Kenneth Starr, president of the world’s largest Baptist educational institution, Baylor University, is urging voters to choose candidates based on who has the qualifications to be president, rather than on which, if any, faith group they belong to.
Starr addressed the upcoming New Hampshire primary and the question prospective voters may be asking themselves regarding a candidate’s religion, mainly if they can vote for someone who is of the Mormon faith, such as former Massachusetts Gov. Mitt Romney.
Some, like State Rep. Judy Manning (R-Marietta), who have endorsed former speaker of the House Newt Gingrich for the Republican nomination, have suggested that Romney’s faith would be a problem for voters.
“I think Mitt Romney is a nice man, but I’m afraid of his Mormon faith,” Manning said, according to The Marietta Daily Journal.

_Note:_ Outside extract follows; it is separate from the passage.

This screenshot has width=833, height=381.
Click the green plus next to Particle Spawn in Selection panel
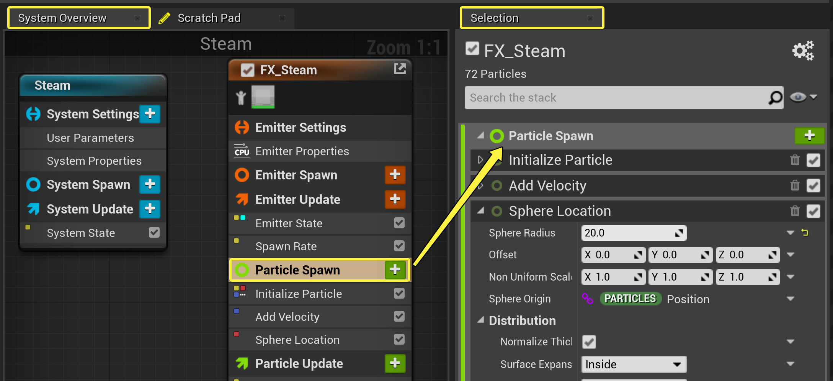click(809, 136)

The Rev. Robert Jeffress, senior pastor at the First Baptist Church of Dallas, Texas, has unapologetically called Mormonism a "cult."
Furthermore, in a Gallup Poll that asked whether people would vote for a well-qualified Mormon candidate, one-fifth to one-quarter of respondents said "no."
Starr called the issue “an important question in our constitutional democracy” in his editorial piece for The Washing Post titled “Can I vote for a Mormon?” The Baylor University president called on readers to weigh thoughtfully on the nation’s constitutional traditions.
He reminded readers that the United States has the oldest Constitution in history, and that only 27 amendments have been made to the document over 222 years, pointing to the enduring power and importance of the Constitution. The authors of the Constitution made it clear that “no religious test should ever be imposed to hold office," he stressed.
Voters should be juding a candidate purely on his or her ability to subscribe to the constitutional structure and defend the Constitution, and not which faith community, if any, he or she belongs to, Starr wrote.
Continuing with the brief history lesson, Starr pointed to Abraham Lincoln and Thomas Jefferson as two “great presidents,” who accomplished a lot despite not belonging to any particular church (Jefferson is even said to have been a Deist). “Yet our nation’s capital rightly dedicates two of its most stately monuments to those two men of unorthodox spiritual worldviews,” he highlighted.
Sharing his personal experience, Starr wrote: “In my own life, I have drawn great strength from my religious practices and, according to the teachings of my faith tradition, I intend to continue to keep in prayer those who are chosen to lead our nation. That said, the litmus for our elected leaders must not be the church they attend but the Constitution they defend.”
Starr concluded by stating that it is “life experience, personal qualities and policy views” that should guide voters for the 2012 elections.